EXERCISE AIM
Copy each of the following rows verbatim, keeping every line and character unchanged.

RECORDS TO PROCESS
★ ★ ★

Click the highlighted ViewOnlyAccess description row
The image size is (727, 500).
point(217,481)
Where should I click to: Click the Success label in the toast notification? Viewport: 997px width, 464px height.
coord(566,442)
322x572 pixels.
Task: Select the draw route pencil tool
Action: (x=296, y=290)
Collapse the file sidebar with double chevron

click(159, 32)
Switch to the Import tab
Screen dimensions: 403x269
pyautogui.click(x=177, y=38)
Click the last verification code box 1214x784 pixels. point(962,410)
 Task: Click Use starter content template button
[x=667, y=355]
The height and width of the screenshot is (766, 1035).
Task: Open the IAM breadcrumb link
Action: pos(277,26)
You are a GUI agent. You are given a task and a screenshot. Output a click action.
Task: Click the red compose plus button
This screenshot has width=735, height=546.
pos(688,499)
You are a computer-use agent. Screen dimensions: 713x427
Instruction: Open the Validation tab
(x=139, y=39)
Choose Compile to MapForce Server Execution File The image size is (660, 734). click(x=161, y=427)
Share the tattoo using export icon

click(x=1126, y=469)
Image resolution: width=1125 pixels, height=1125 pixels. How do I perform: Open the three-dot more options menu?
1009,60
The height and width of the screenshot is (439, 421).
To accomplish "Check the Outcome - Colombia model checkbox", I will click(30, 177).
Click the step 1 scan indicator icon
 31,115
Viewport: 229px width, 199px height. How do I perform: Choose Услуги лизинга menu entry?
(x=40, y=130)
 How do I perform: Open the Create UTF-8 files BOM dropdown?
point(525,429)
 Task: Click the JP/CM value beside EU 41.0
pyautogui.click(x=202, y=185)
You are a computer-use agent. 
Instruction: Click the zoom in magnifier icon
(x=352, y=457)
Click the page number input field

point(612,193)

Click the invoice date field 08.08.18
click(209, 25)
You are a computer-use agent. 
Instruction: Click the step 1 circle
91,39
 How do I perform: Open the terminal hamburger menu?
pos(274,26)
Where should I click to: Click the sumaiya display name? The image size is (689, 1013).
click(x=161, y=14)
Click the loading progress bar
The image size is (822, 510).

★ ★ ★

FULL ANSWER
Click the highlighted ViewOnlyAccess description row
The image size is (727, 500).
point(217,481)
Where should I click to: Click the Success label in the toast notification? Viewport: 997px width, 464px height.
coord(566,442)
322x572 pixels.
Task: Select the draw route pencil tool
Action: (x=296, y=290)
Collapse the file sidebar with double chevron

click(159, 32)
Switch to the Import tab
Screen dimensions: 403x269
pyautogui.click(x=177, y=38)
Click the last verification code box 1214x784 pixels. point(962,410)
 Task: Click Use starter content template button
[x=667, y=355]
The height and width of the screenshot is (766, 1035).
Task: Open the IAM breadcrumb link
Action: pos(277,26)
You are a GUI agent. You are given a task and a screenshot. Output a click action.
Task: Click the red compose plus button
This screenshot has width=735, height=546.
pos(688,499)
You are a computer-use agent. Screen dimensions: 713x427
Instruction: Open the Validation tab
(x=139, y=39)
Choose Compile to MapForce Server Execution File The image size is (660, 734). click(x=161, y=427)
Share the tattoo using export icon

click(x=1126, y=469)
Image resolution: width=1125 pixels, height=1125 pixels. How do I perform: Open the three-dot more options menu?
1009,60
The height and width of the screenshot is (439, 421).
To accomplish "Check the Outcome - Colombia model checkbox", I will click(30, 177).
Click the step 1 scan indicator icon
 31,115
Viewport: 229px width, 199px height. How do I perform: Choose Услуги лизинга menu entry?
(x=40, y=130)
 How do I perform: Open the Create UTF-8 files BOM dropdown?
point(525,429)
 Task: Click the JP/CM value beside EU 41.0
pyautogui.click(x=202, y=185)
You are a computer-use agent. 
Instruction: Click the zoom in magnifier icon
(x=352, y=457)
Click the page number input field

point(612,193)

Click the invoice date field 08.08.18
click(209, 25)
You are a computer-use agent. 
Instruction: Click the step 1 circle
91,39
 How do I perform: Open the terminal hamburger menu?
pos(274,26)
Where should I click to: Click the sumaiya display name? The image size is (689, 1013).
click(x=161, y=14)
Click the loading progress bar
The image size is (822, 510).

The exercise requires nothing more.